Ida and Neighbors are arguably both complimentary and stand alone pieces. As compliments of each other, Ida’s story continues the timeline of events initiated in the story told in Neighbors. While Neighbors directly, and sometimes gruesomely educates readers of the physical horrors and torture that Jewish population at Jedwabne experienced, Ida follows up on the story and reveals to viewers that event’s aftermath did not end when the flames died out or last cries of victims’ agony were heard. By the end of the film, Ida is caught between two worlds; conflicted between a life with and without her nun’s habit. She staggers between two identities, one she once recognized without question, and other she never before contemplated. Neighbors’ Poles are arguably morphed to inflictors of violence that they most likely once did not want to be. Ida’s Feliks, once a murderous Pole, lives a relatively hidden and quiet life, but when Wanda, Ida’s aunt, seeks him out and reminds him of his violent past, he crumbles as well. Both Ida and Neighbors tell stories of individuals’ psychological and physical torment surrounding the events and aftermath of 1940s Poland.

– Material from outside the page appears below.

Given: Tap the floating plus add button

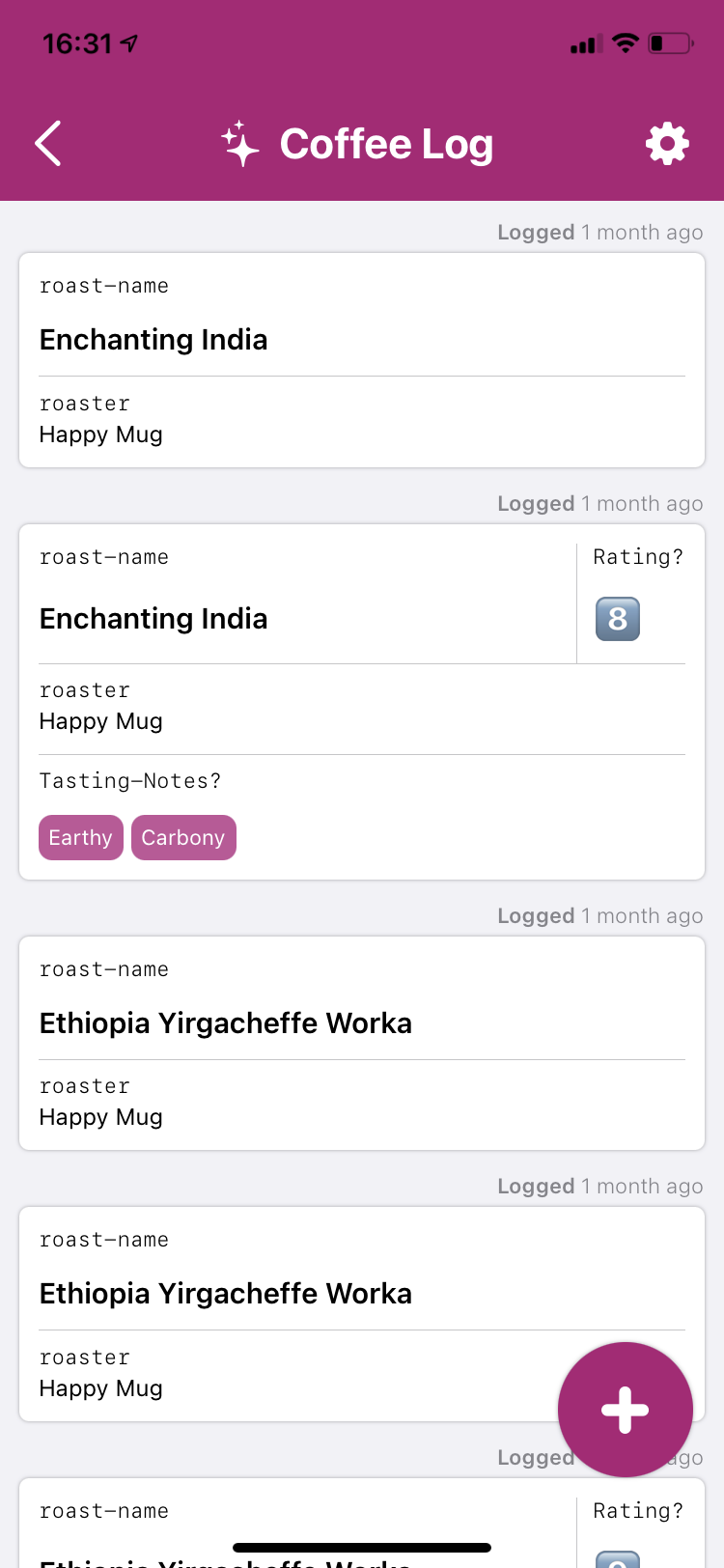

Although Ida’s story focuses on the turmoil that ancestors of Jewish lost loved ones in World War II face, Ida’s personal story and journey throughout the film, involves both an identity epiphany and crisis. Anna, happily soon to be Catholic nun, suddenly becomes Ida a Jewish survivor of Polish violence in the Second World War. Naively happy in the convent, Ida’s world is suddenly shaken and stirred by her alcoholic, chain smoking aunt Wanda; a once famous prosecutor. After Wanda’s death, Ida takes pause and removes her nun’s habit for a night, experiencing what life would be like without a vow to God, but a vow to a husband and family (her epiphany that happiness does not have to come from a lifelong commitment to God). However, in the end, Ida dons the habit once again, but is no longer the same. Now caught between religious and secular, devout and sinful, Catholic and Jewish, Ida walks jarringly towards an unsatisfying life, cut off from the outside world and all the pain, but also love that it has to offer. Ida is between black and white, one life or the other, but are either of those lives as simple as black or white? What happens if to those that have experienced both worlds, like Ida; how are they went to chose one without ever being reminded of or tempted by the other?